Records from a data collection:
/---
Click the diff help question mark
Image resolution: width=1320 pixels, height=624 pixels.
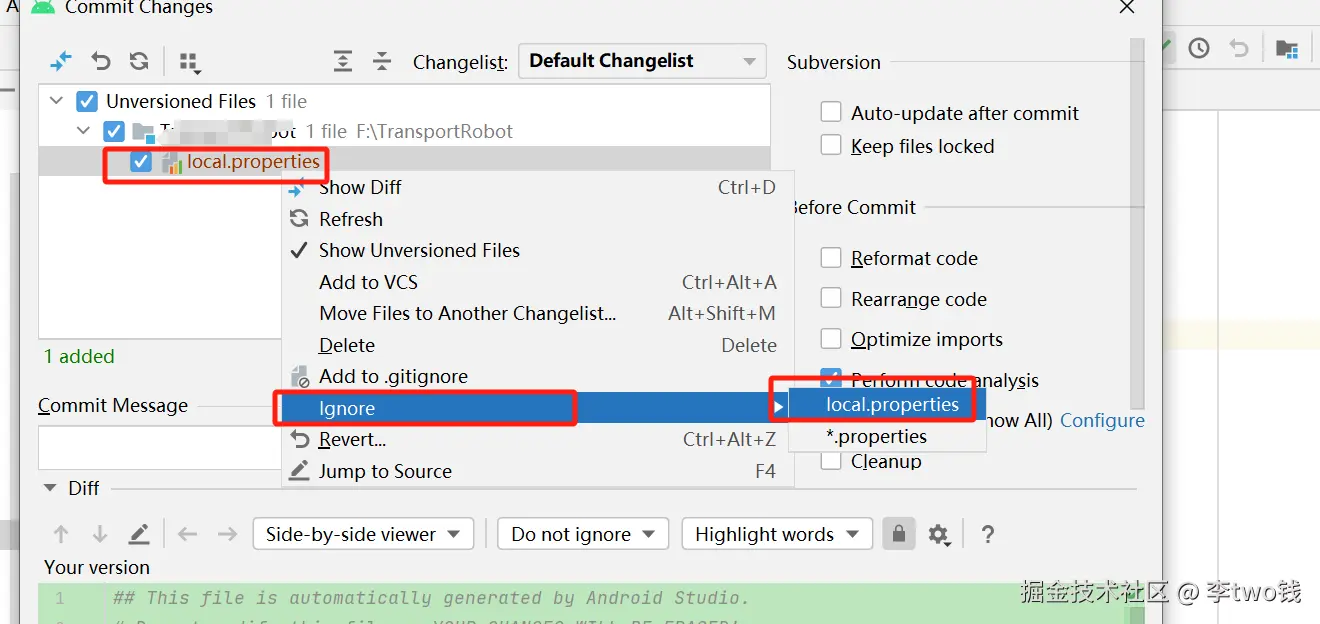click(x=988, y=534)
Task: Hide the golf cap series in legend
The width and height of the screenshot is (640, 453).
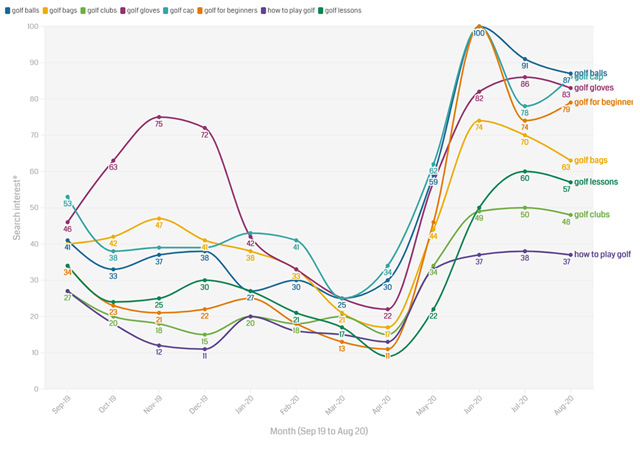Action: point(178,11)
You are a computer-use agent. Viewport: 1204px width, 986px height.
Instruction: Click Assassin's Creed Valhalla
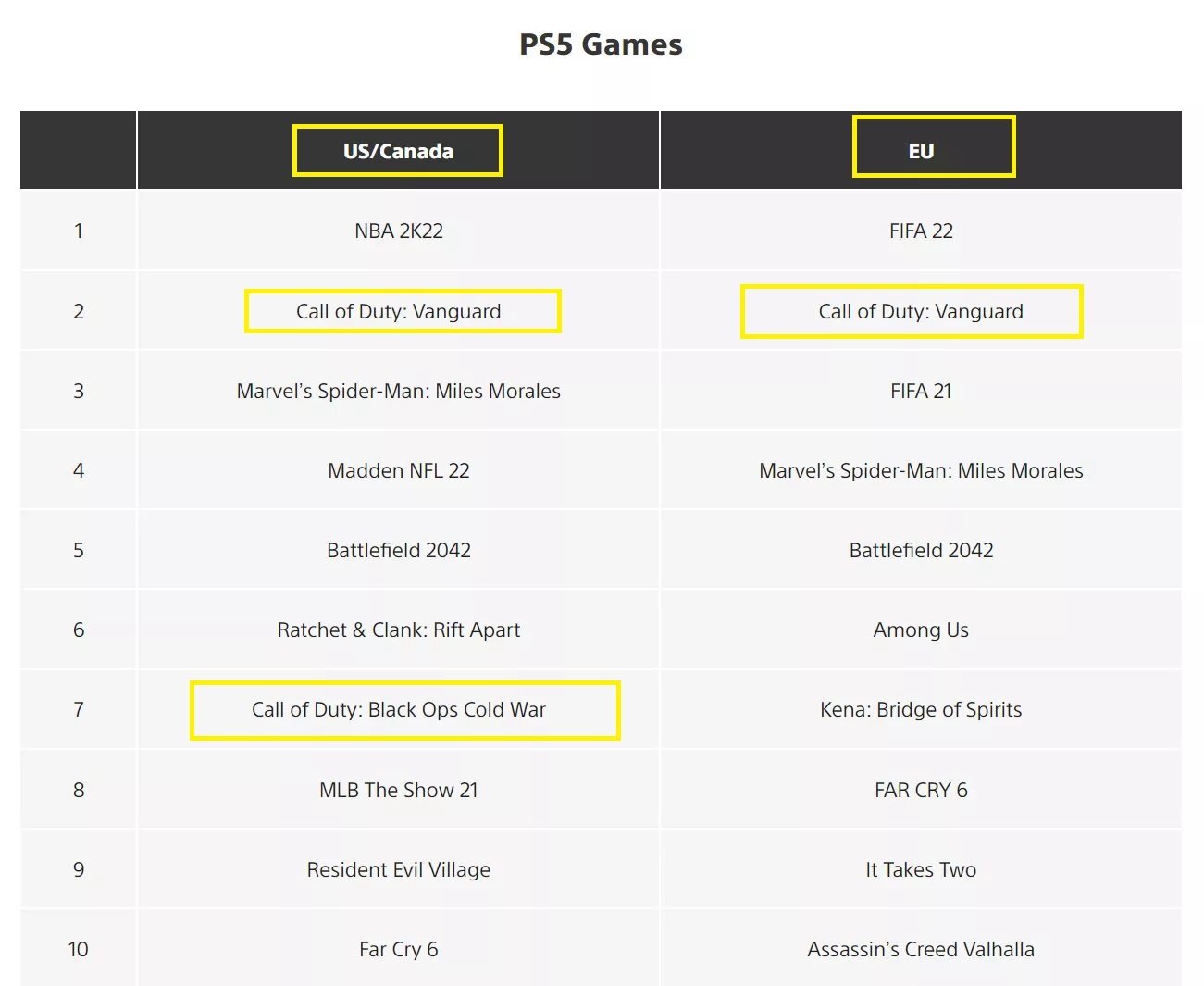click(x=921, y=949)
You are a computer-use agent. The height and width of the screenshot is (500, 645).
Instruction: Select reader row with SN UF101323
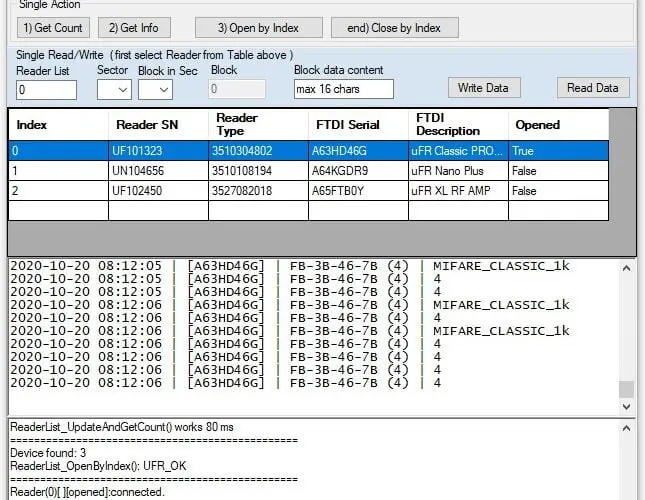click(x=158, y=151)
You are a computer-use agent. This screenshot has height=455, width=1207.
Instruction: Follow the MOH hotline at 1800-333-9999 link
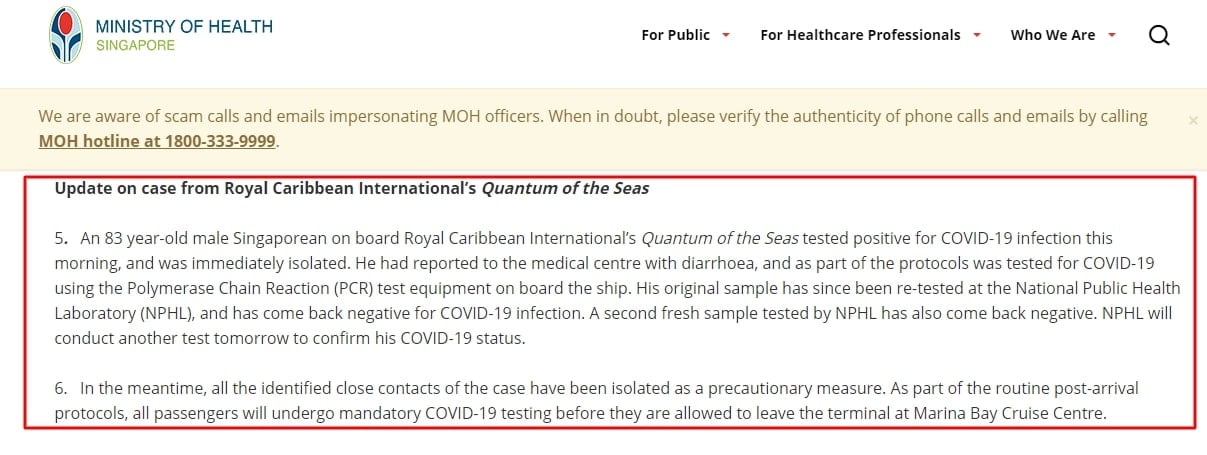point(157,141)
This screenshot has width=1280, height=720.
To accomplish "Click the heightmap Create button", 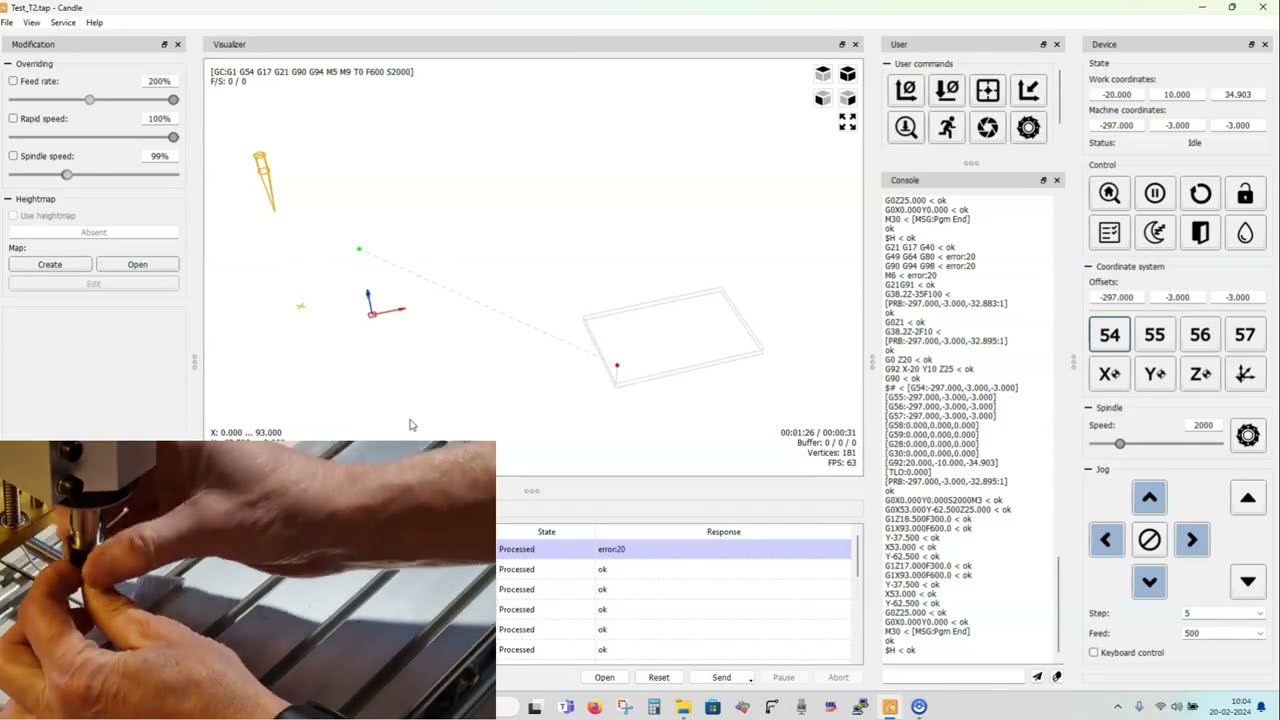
\---
**TO DO:** Tell me how many lines of the records include the word "computer", and say nothing else.

**EXPECTED OUTPUT:** 3